30代半ば~50代半ばに「ミドル脂臭」に変化

 男性の体臭は年代によって徐々に変化していきます。10代の思春期頃~20代の体臭の特徴は、汗腺の多い腋から出る「腋汗臭」です。発汗したばかりの汗そのものに強いニオイはありませんが、皮膚から分泌される皮脂と汗が混ざり合い、さらに常在菌によって分解されることで発する若者特有のちょっと酸っぱいニオイです。体育館やスポーツジムなどで若い男性がよく発しているニオイを想像していただくと、わかりやすいかもしれません。

 30代半ば~50代半ばになると、体臭が「ミドル脂臭」に変化します。青春のニオイともいえる若者の酸っぱい腋汗臭は多少大目に見られても、ミドル脂臭に対しては世の中の目がぐっと厳しくなります。

 ミドル脂臭は男性化粧品メーカーのマンダムが男性の体臭研究によって発見・命名したニオイです。このニオイの原因物質は、汗に含まれる乳酸が皮膚の常在菌の作用で生成される「ジアセチル」です。このジアセチルに皮脂の中鎖脂肪酸と混ざり合うことで、後頭部や耳の後ろなどから使い古した油のようなミドル脂臭が発生するのです。そのため、この年代の男性の枕や襟元にはミドル脂臭が付きやすくなります。

 これが50代半ば以降になると、いわゆる「加齢臭」に変化していきます。

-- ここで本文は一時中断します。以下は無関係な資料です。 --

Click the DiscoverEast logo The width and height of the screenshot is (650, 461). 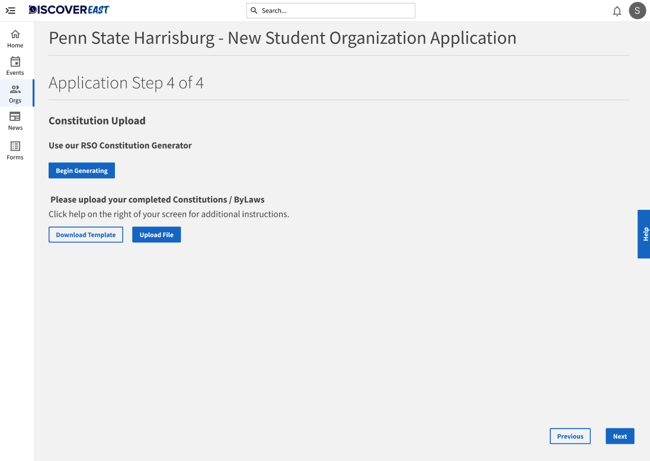point(69,10)
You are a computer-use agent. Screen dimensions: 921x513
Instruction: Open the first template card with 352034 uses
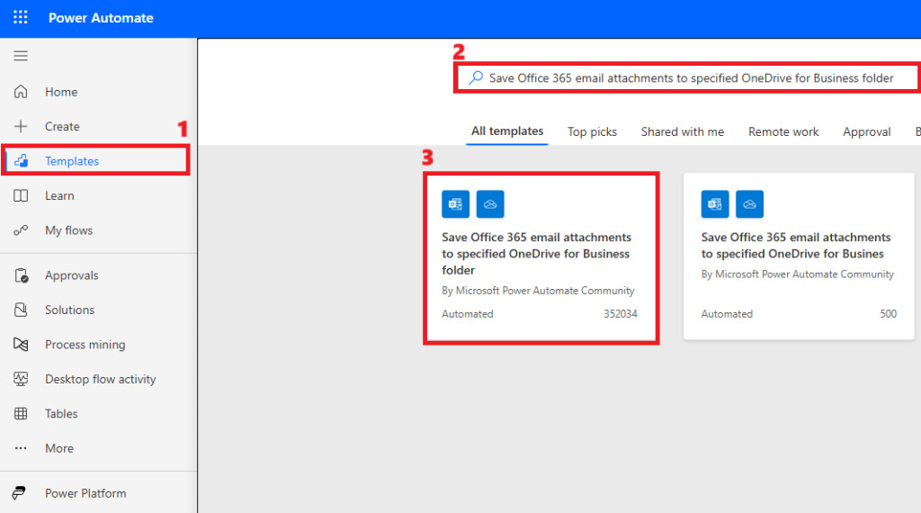click(540, 257)
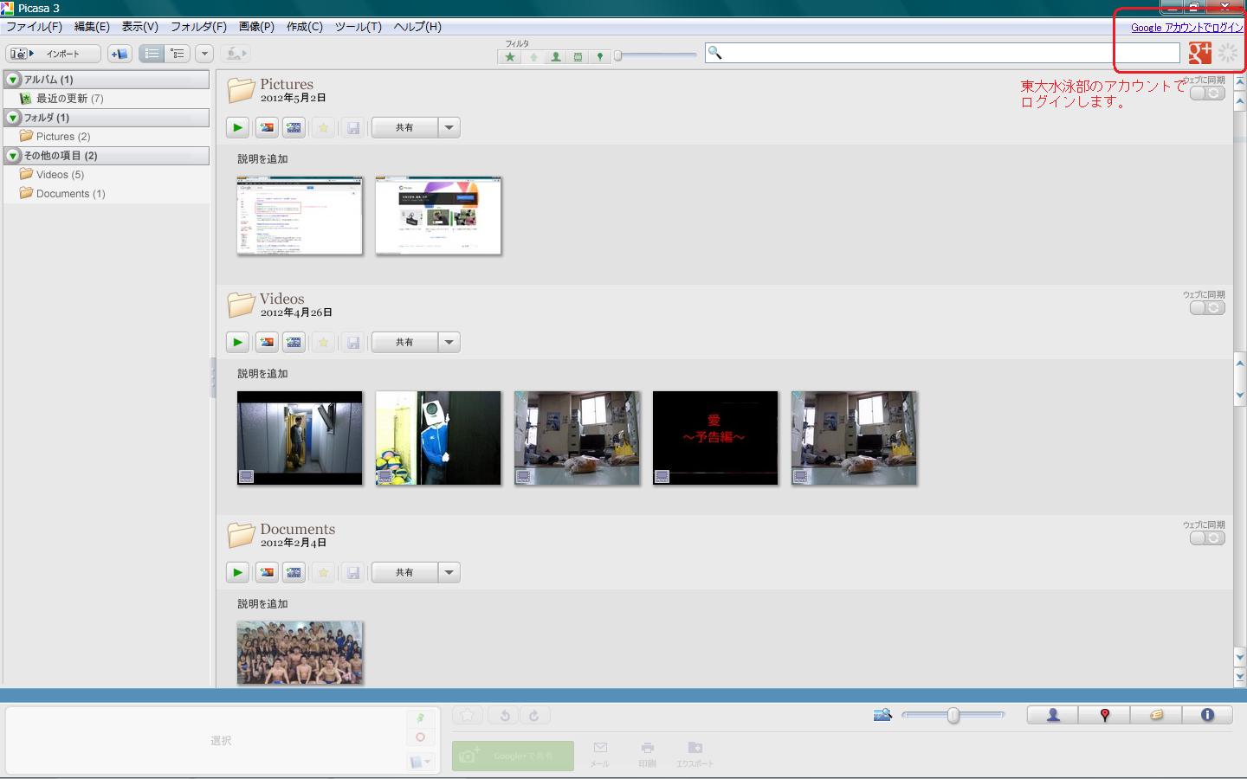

加齢臭は化粧品メーカーの資生堂の研究により発見された、加齢に伴う特有のニオイです。このニオイの原因物質は「ノネナール」。皮脂には加齢に伴って増加するパルミトレイン酸が含まれていて、それが酸化することでノネナールが生成され、胸や背中から加齢臭特有のニオイを発するのです。このニオイは例えるなら枯れ草のようなニオイで、ミドル脂臭ほど強い不快感を与えるわけではないと言われています。

 男性ホルモンが活発な年代は、汗も皮脂も分泌されやすいので、こうしたニオイが出やすくなるといえます。ただ、こうした体臭は年齢とともに徐々に変化していくので、例えば30代前半なら腋汗臭とミドル脂臭、50代前後ならミドル脂臭と加齢臭の両方が混じったニオイを発している可能性があります。加齢臭の年代にはまだ早いと思っていても、意外とニオっているかもしれません。